Un corazón de sangre y fuego
Aprox. 374 d. C.
Fistandantilus escuchaba a través de los oídos de su anfitrión, y esta vez más cerca que nunca. Su incorpórea mente se llenó de ansiedad, y un hambre renovada atormentó su memoria.
¡El heliotropo!
Fistandantilus sentía el vehemente deseo de tocar el potente y poderoso artefacto, pues sabía que su fuerza arcana le permitiría dominar y después destruir a este despreciable kender. La esencia del mago se revolvió con vigor cuando intentó, como lo había hecho durante décadas, hacer sentir su poder.
Y por primera vez desde que se encontraba dentro de los imprecisos límites de su prisión el archimago estuvo a punto de conseguirlo. Por fin la gema y el kender se aproximaban, acercando así la conexión que abriría el camino que le proporcionaría lo que tanto ansiaba: su libertad y su venganza.
Durante un momento, el espíritu se regodeó anticipadamente por las víctimas atormentadas, la sangre, las almas y las vidas que serían su festín. Habría suficientes asesinatos para saciar la inmensa hambre acumulada durante su encarcelamiento, que había resultado mucho más largo de lo esperado.
Pero entonces apareció otra fuerza extraña que interceptaba su capacidad arcana.
Esta era una fuerza que enturbiaba la unión verdadera entre la esencia del mago y su vetusta gema. Era una presencia misteriosa, un velo de gasa que ensombrecía su control y enmascaraba su poder, pero también era una fuerza mágica, espiritual y fantasmagórica.
Sentía vagamente que este nuevo poder intruso estaba centrado en la persona de un humano, y que competía con él y era suficientemente poderoso para obstaculizar sus esperanzas de éxito.
Encolerizado por esta nueva complicación, el archimago percibió que el heliotropo se seguía acercando.
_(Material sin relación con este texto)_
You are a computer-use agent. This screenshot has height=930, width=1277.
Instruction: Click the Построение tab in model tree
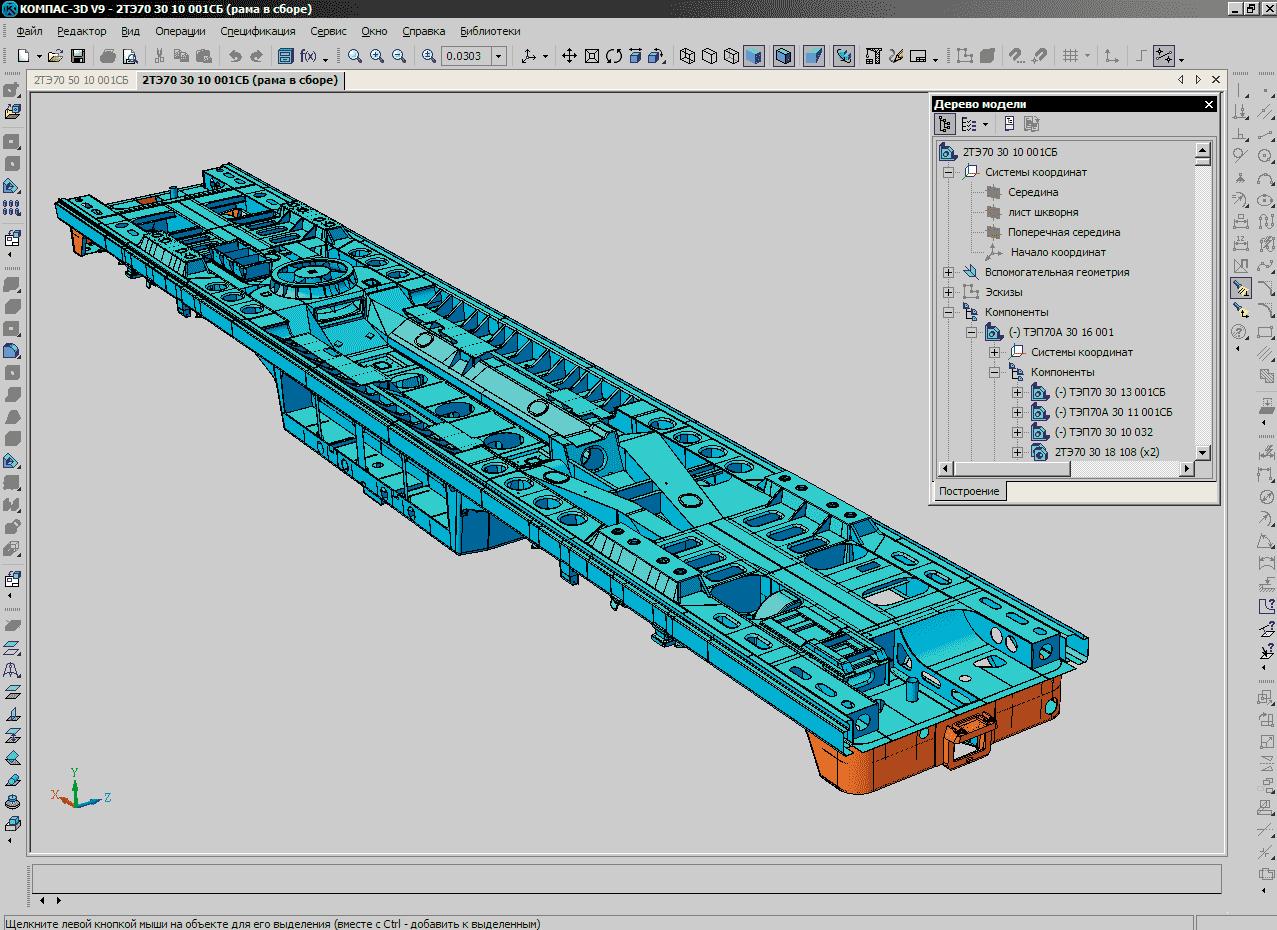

Ya podía oír con toda claridad la cadencia del latido, que retumbaba por todo su ser.
Ahora estaba realmente cerca, casi a su alcance, y ahora el talismán intentó entrar en contacto con él mediante gloriosas sensaciones de calor. Un cosquilleo de poder y conciencia recorrió con un escalofrío el etéreo ser del archimago. La cadencia de vida que había llegado a ser una lejana sugerencia se había convertido ahora en un atronador golpeteo de tambores que lo llenaba de un hambre insaciable.
Pero la amarga verdad era que la gema debía reunirse con un patético kender errante, la persona que había sido un anfitrión indeseable, ignorante de la esencia de Fistandantilus durante más de un siglo.
El fantasmal espíritu se revolvía y retorcía en su intento de obtener un retazo de control, pero seguía estando ahí esa interferencia, la fuerza que lo obstaculizaba y competía por el poder de la piedra. Y por ello la esencia del mal sólo podía lamentarse al ver que la vibrante gema se acercaba tanto que sólo le faltaba hacer tangible su mensaje de vitalidad, de esperanza y de impulso vital.
Entonces la inminente conjunción se hizo añicos, rota por un escudo que podía percibir pero no identificar. Enfurecido, Fistandantilus enfocó toda su atención en uno de sus compañeros, y al punto vio que era un muchacho humano, una persona fácil de distinguir del resto de la humanidad sin rostro.
Éste era su enemigo, la fuente que enmascaraba un poder igual al del arcano. Aquella presencia, la esencia competidora, luchó con él y lo apartó, para dejarlo a un lado. Abrumado, Fistandantilus sintió que desaparecía de nuevo su conciencia.
El kender era de nuevo su propio dueño.
Y otra persona más, el muchacho humano, fue añadido a la lista de aquellos que debían morir.